Re: Display of Mongolian in Arabic or Hebrew documents

From: André Szabolcs Szelp (a.sz.szelp@gmx.net)
Date: Fri Nov 23 2007 - 02:54:22 CST

  • Next message: James Kass: "Re: Display of Mongolian in Arabic or Hebrew documents"

    Hello,

    Peter wrote (citing freely), that not speculation from the top of our heads is relevant, but what users want.
    True.
    If we find a nontrivial number of examples, that's to be implemented, as this is the expected behaviour by users (it's expected only, if present in relevant amounts). If not, it's our duty (isn't it?) to implement it the way it serves the users best.
    Consider, that the cases where single Mongolian script words are embedded into Latin script is, the primary user is an European orientalist. In the most probable scenario, the user of inline Mongolian words in Arabic main text would be a similar one, i.e. an Arabic/Farsi etc. orientalist.

    It is my opinion, that it serves that group, if the reading direction is not changed.

    Taking as an example Latin ("when embedding Latin, you also change reading direction") is not a valid argument, as in the case of Latin it's a choice of "no change" vs. "180° change". In the case of Mongolian, it's the choice of "90° change" vs. "90° change" -- CCW or CW.

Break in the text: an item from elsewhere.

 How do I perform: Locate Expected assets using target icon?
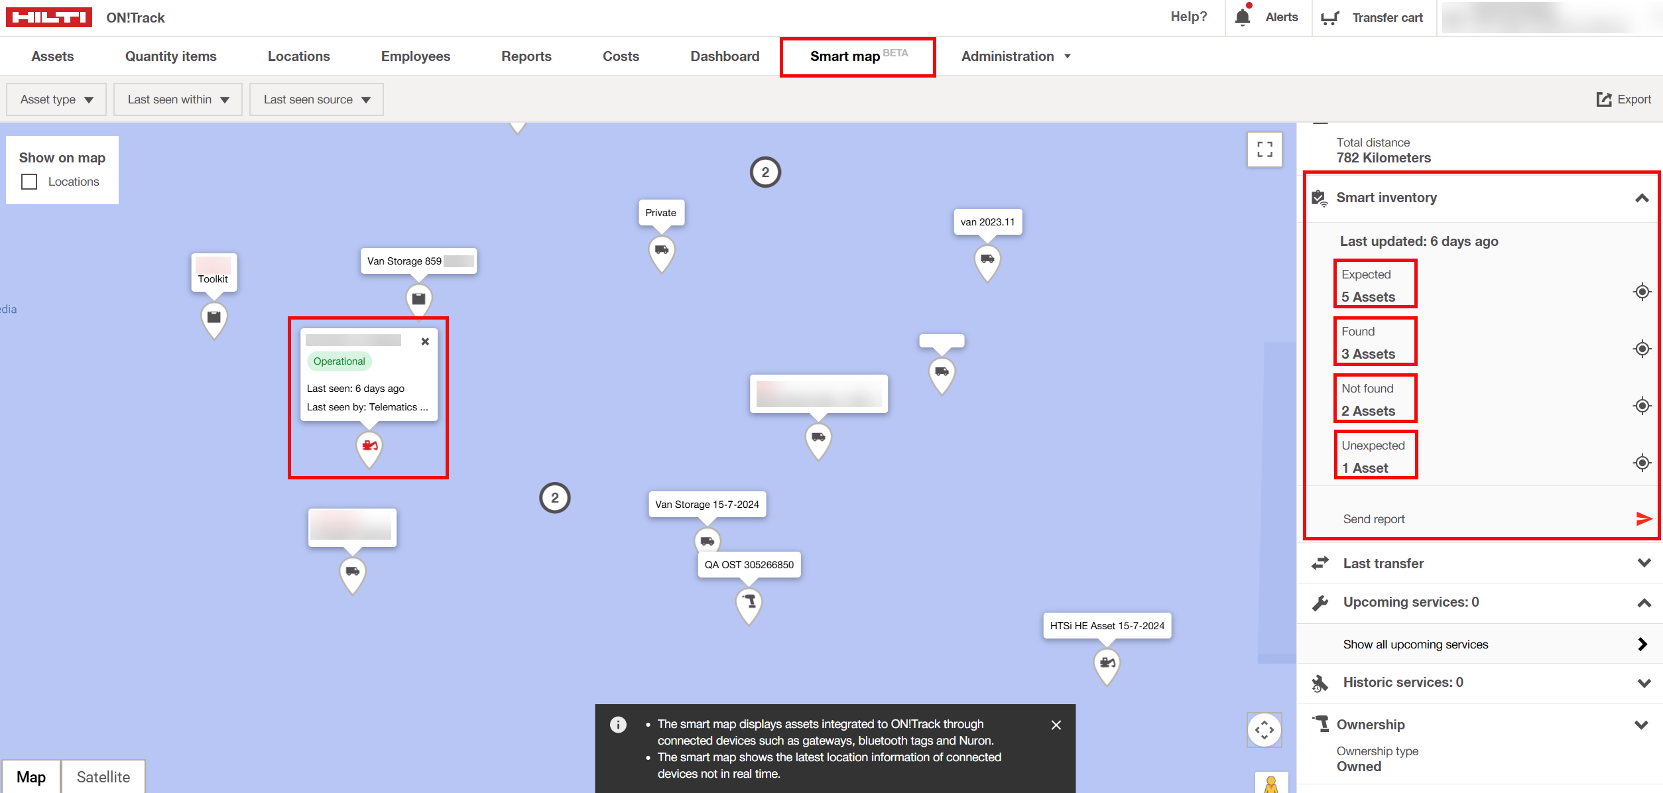(1642, 292)
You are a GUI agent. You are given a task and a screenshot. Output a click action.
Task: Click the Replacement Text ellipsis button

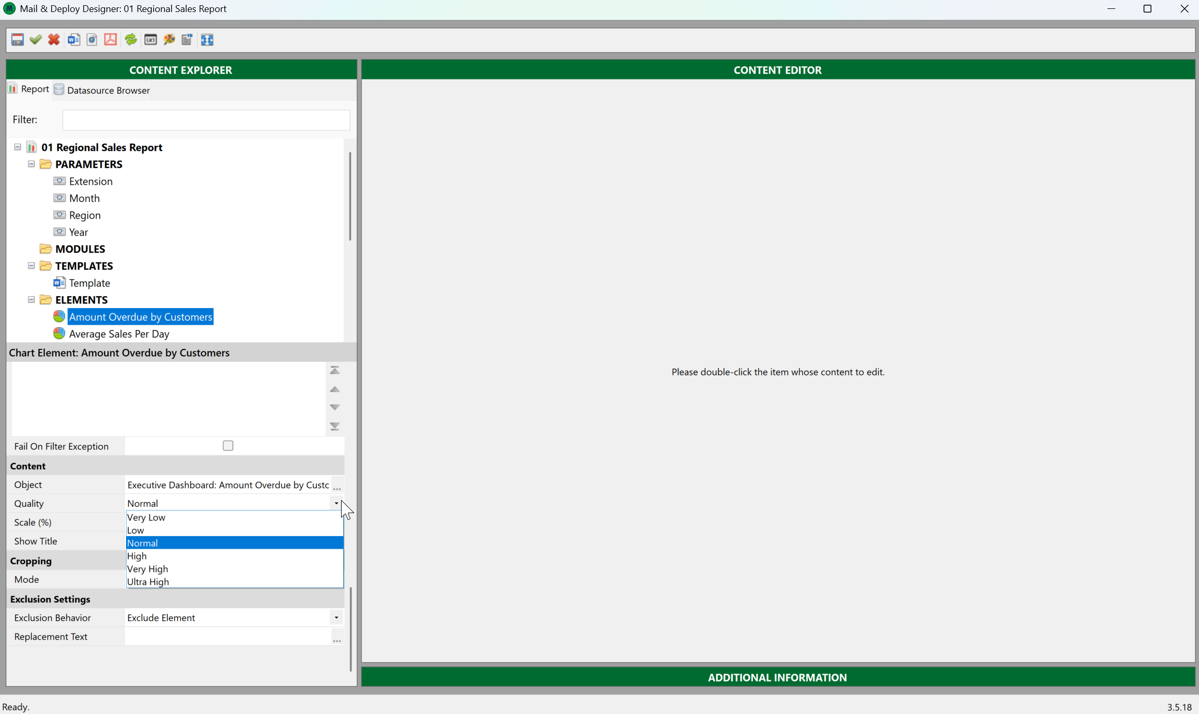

    I personally believe, that every script's glyph should be designed in their original orientation. Mongolian -- as opposed to Chinese -- is always written top-to-bottom natively. Turning the glyphs in embedding should be part of the standard, and not as someone claimed the duty of a higher protocol. You don't use a higher protocol for embedding, say, Armenian into, say, Hebrew.

    The current practice of designing Mongolian glyphs as if they were left-to-right oriented is a misbegotten solution, a compromise to the capabilities of current technology. Our aim, however, should be to create a standard, which is then adopted by technology, and not to create a standard to fit the current whims of it.
    The abovementioned current solution seems fair, for short words and for the most common Latin-centric use of the fonts. However, it's already not apt for writing Mongolian: for a native use of the fonts, even RTL oriented glyphs would be better (as long as there are not layout engines to handle vertically designed glyphs in vertical orientation): in an RTL designed Mongolian font the (native) user of it could write a document RTL in his native script (with wrong orientation on the screen), but when printed, the page can be turned, and the book bound the native-orientation-wise.
    With the current setup of the fonts this cannot be achieved.

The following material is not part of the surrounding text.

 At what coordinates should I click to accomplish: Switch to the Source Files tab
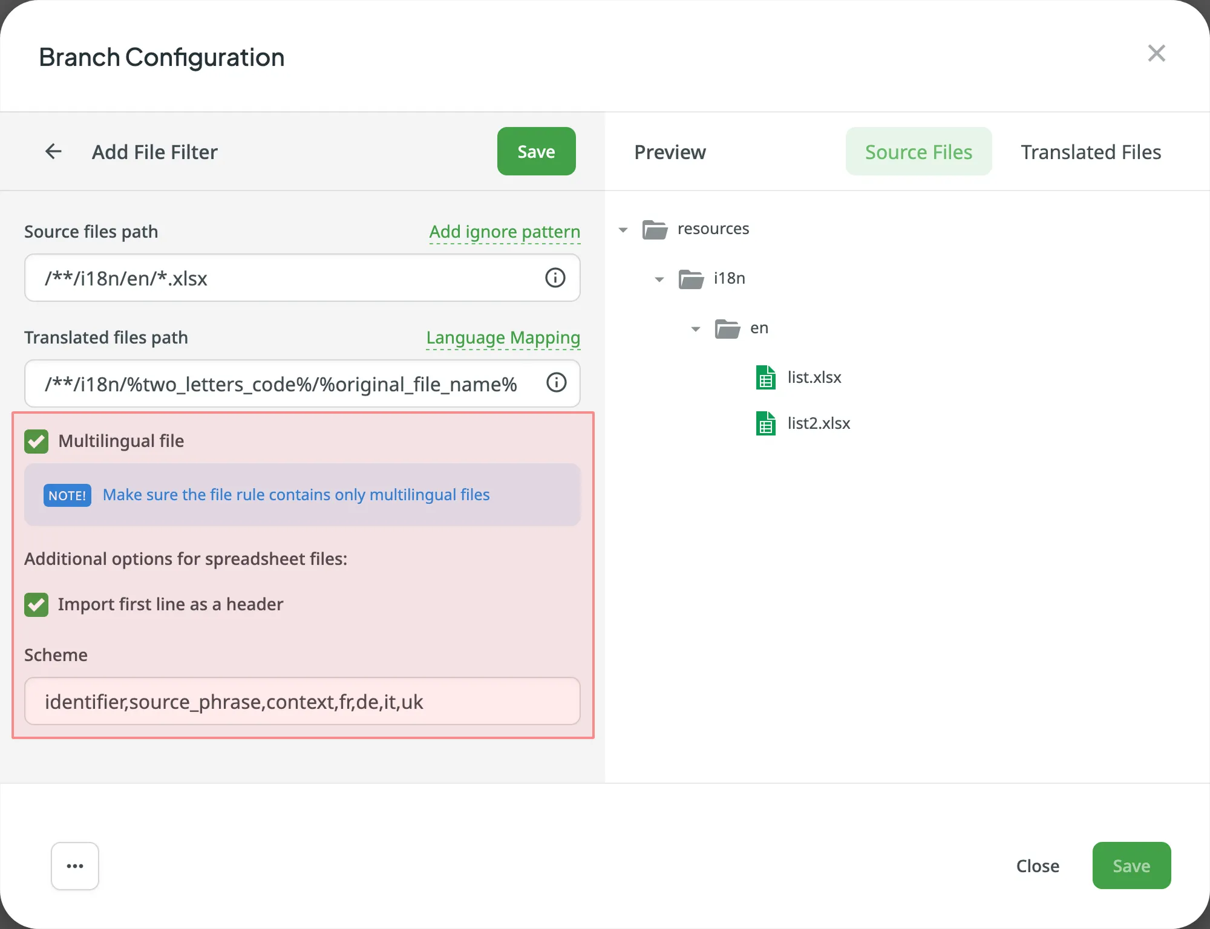coord(918,151)
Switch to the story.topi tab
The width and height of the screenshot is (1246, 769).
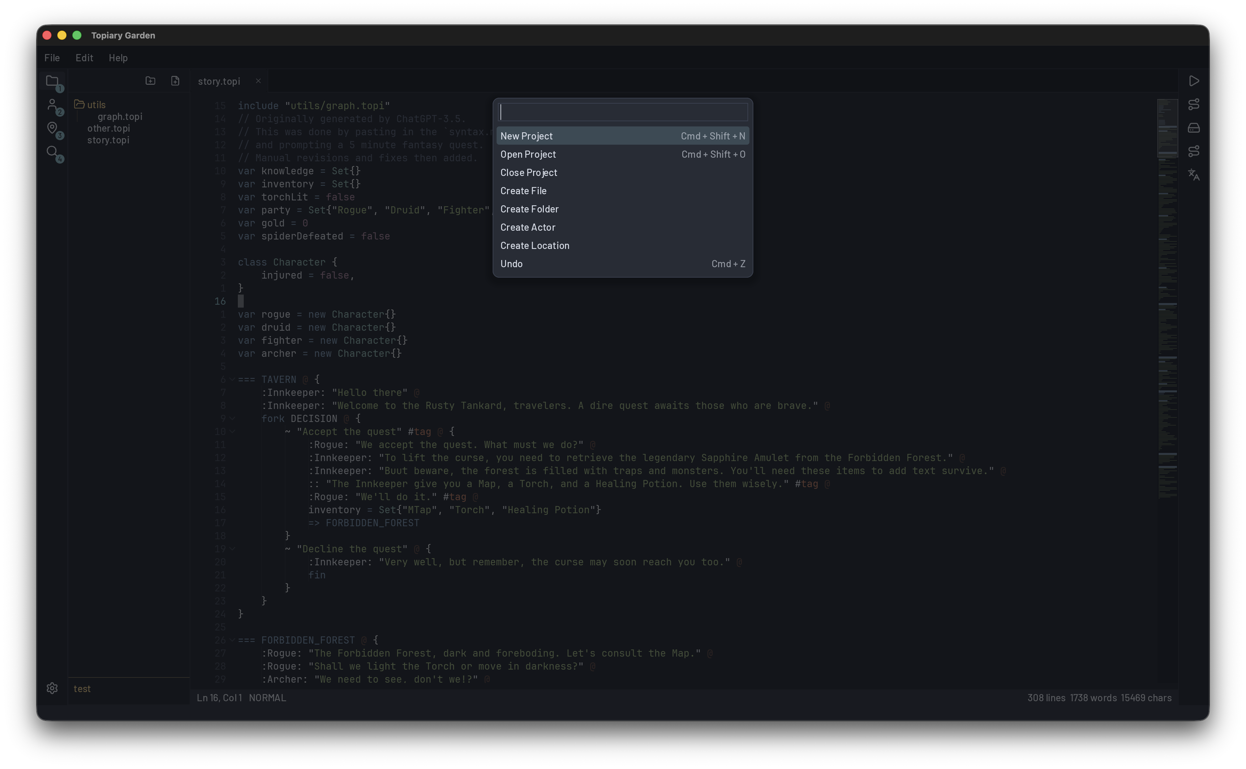[x=219, y=81]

    It should be the primary goal to create layout engines which can handle TTB Mongolian properly and the glyphs should be designed in their original orientation.

    For embedding, if no definite tradition exists, the embedding should follow the direction of the main script.

    As a note, one of the scans showed TTB Chinese with embedded Arabic turned CW, so that it would run BTT. That example is (IMHO) irrelevant, because if you look carefully, the very same document contains embedded Latin as well. It is clear, that in the case of embedding horizontal scripts (regardless of them being RTL or LTR) into vertical, the turning would be conducted into the same direction, so that those scripts retain their traditional direction in regard with each other, so that they'd feature their baselines on the same side.

    Acutally, I have an idea where I could find (if any) documents with Uighur in Arabic script mixed with Mongolian in classical script (within my reach), if such exist. I'll try to track them down.

    I've once seen a four-script dictionary: Chinese, Mongolian, Arabic (presumably Uighur language) and Tibetan. That dictionary had a unique solution, it had all the scripts in their original direction, but the layout was extrememly spacious and generous, not saving with paper or book size :-) --- it's also not a dictionary in the sense we know it; actually, more like a glossary giving one, at most two words for each main entry, probably 18th or 19th century Asian production.

    Regards,
        Szabolcs

    PS: We must not forget that we have to view online and current digital documents with caution (and a pinch of salt): it's those limitations current imperfect technology is posing on the Mongol script, that is shaping them. So showing a webpage or a screenshot, or a presentation what one finds is most probably not what users want or expect, but what they are able to get right now (out of the technology and the convention of designing and teating mongolian as LTR).